In a series of email blasts sent to conservative leaders and collected here, Bishirjian made some stirring assertions. I will go through them in various sections, and offer my own observations.
He begins by showing he understands the nature of Trump's appeal to conservatives:
Trump's election as president in 2016 was evidence that American voters were done with Republican and Neoconservative enthusiasm for wars to impose democracy on countries in which there is no democratic culture. Republican and Neoconservative lust for nation-building created massive war-weariness and a willingness to vote for a Republican candidate for president who promised "no more wars."
So far, so good. What didn’t Trump appreciate? The passionate attachment of the GOP establishment and its supporters who profited from military contracts to this kind of war. Indeed, Trump hired mostly his erstwhile enemies who belonged to the bipartisan "War Party." This ensured that his own appointees and staffers would sabotage him. Why else are our troops still shivering and dodging bullets uselessly in Afghanistan? Bad for our troops and bad for the country. Good for the bullet salesmen, though.

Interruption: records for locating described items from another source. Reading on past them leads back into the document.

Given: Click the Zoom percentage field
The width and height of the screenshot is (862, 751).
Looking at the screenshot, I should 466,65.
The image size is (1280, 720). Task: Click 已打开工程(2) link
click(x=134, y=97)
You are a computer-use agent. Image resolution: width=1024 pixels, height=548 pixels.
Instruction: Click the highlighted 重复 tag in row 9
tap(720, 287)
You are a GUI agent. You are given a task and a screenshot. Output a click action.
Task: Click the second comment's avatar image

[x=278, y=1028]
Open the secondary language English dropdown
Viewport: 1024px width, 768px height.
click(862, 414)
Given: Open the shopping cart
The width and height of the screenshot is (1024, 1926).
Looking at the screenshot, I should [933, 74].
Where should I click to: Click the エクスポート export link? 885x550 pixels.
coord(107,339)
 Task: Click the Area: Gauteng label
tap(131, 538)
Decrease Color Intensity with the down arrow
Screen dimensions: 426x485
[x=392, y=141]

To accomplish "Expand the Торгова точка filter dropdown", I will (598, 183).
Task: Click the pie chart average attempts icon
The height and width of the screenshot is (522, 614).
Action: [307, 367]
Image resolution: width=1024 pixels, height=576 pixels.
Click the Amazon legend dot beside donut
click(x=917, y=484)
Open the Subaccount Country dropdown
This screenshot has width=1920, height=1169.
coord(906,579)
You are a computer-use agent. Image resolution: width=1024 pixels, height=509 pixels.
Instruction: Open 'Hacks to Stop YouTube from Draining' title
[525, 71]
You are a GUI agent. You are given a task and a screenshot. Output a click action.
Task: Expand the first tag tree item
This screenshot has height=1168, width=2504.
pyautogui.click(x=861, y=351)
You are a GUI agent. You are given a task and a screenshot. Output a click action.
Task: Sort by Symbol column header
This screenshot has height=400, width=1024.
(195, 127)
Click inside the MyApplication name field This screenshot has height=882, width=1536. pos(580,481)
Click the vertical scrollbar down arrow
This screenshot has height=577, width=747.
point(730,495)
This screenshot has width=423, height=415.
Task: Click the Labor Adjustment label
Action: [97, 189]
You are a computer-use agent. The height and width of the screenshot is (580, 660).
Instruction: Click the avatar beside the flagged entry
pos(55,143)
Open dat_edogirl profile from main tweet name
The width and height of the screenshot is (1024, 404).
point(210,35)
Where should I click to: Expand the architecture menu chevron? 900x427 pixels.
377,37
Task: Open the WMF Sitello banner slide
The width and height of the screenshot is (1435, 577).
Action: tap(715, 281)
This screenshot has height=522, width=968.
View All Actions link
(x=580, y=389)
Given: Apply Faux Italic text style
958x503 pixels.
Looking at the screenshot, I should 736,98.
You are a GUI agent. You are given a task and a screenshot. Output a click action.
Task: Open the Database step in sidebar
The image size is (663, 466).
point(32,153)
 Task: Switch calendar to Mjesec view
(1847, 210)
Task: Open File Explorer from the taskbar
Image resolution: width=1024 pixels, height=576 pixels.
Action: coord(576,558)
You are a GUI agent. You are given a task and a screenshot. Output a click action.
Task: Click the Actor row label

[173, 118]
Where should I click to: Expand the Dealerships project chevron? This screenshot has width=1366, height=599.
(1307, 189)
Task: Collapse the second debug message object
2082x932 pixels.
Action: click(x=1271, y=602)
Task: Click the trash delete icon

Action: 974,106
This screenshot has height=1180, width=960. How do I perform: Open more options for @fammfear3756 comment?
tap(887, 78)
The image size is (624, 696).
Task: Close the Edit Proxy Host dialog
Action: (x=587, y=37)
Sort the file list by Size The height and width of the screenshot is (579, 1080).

As I'll establish, Trump was not too radical or power-mad. Instead, he was too timid and deferential to an oligarchy determined to destroy him, disenfranchise his voters and suffocate democracy in America.
Bishirjian continues, much more provocatively:
Donald Trump's personal inadequacies … assured he could not comprehend constitutional limits placed on our chief executive. Trump's reading ability is impaired by Dyslexia, and Trump did not understand nor did he ever learn that the president of the United States may not direct his vice president to reverse the tally of votes in the Electoral College.
I don't know whether Trump has dyslexia. I've never seen that reported. I know he didn't go to law school and doesn't always hire the best attorneys. But legal scholars John Yoo and Robert Delahunty made a cogent case that the vice president serves as the last safeguard of electoral integrity.